What email headers reveal

Email headers show the delivery path from sender to recipient. The most useful lines are usually Received, Authentication-Results, Received-SPF, DKIM signatures, message IDs, and timestamps.

How to read Received hops

Read Received headers from bottom to top. The lower entries are closer to the origin, while the upper entries were added later by receiving systems such as Postfix, Exim, Microsoft 365, or Google Workspace.

Authentication and spoofing checks

Look for SPF, DKIM, and DMARC pass or fail results, alignment with the visible From domain, unexpected sending IPs, and mismatched hostnames. A single pass result is useful, but it does not guarantee the message is safe.

Privacy warning

Raw headers can contain private IP addresses, public sender IPs, recipient addresses, internal hostnames, anti-spam scores, and routing details. Remove sensitive data before sharing headers externally.

Related tools

Combine this analyzer with Email Auth Checker, SMTP Tester, Blacklist Checker, and Reverse DNS Lookup.

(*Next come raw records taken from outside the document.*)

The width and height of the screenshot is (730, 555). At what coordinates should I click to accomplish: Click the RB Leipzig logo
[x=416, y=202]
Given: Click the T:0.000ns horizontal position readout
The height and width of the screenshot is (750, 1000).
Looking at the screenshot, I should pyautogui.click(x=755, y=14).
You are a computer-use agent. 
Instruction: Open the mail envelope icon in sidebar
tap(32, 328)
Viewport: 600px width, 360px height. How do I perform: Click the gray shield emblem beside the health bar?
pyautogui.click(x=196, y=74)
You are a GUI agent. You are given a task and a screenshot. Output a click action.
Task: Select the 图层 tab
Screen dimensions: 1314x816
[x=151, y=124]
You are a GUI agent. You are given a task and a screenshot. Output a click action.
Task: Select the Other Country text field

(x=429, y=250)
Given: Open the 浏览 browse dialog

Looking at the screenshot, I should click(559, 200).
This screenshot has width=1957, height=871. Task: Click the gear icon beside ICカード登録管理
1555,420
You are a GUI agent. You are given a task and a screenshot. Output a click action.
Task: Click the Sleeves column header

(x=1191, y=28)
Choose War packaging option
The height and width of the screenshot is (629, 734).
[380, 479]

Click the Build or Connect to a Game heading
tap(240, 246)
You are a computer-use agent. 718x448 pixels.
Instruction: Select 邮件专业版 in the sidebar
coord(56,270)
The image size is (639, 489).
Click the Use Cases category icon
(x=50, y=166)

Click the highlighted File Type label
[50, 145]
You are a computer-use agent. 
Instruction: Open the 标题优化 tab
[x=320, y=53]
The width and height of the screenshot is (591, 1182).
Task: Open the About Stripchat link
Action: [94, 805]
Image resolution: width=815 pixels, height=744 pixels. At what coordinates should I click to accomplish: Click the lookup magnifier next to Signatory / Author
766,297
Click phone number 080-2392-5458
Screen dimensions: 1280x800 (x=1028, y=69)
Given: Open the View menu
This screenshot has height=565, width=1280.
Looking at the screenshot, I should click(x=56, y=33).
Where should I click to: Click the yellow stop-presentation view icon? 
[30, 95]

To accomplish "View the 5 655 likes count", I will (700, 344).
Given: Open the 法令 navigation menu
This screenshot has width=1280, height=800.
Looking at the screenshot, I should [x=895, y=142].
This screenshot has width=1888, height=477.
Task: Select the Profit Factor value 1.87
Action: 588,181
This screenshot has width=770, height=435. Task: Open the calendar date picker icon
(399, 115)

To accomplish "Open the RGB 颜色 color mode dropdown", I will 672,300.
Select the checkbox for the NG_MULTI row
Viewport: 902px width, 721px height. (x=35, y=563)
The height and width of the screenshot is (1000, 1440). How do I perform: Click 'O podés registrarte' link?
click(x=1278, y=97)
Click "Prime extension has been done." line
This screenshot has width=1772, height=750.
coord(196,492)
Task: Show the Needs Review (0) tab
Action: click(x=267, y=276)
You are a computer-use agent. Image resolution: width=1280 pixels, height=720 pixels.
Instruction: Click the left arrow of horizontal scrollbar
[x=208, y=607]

Reading Authentication Results in Email Headers

Modern email headers include Authentication-Results from each receiving server in the delivery chain. Key fields: spf=pass (envelope sender authorized), dkim=pass (signature valid, domain matches), dmarc=pass (SPF or DKIM domain aligns with header From).

When analyzing headers for delivery problems, trace Received headers from bottom (origin) to top (final destination). Look for ARC (Authenticated Received Chain) seals when mail passes through mailing lists or forwarding services — ARC preserves the original authentication results even when SPF and DKIM are broken by forwarding.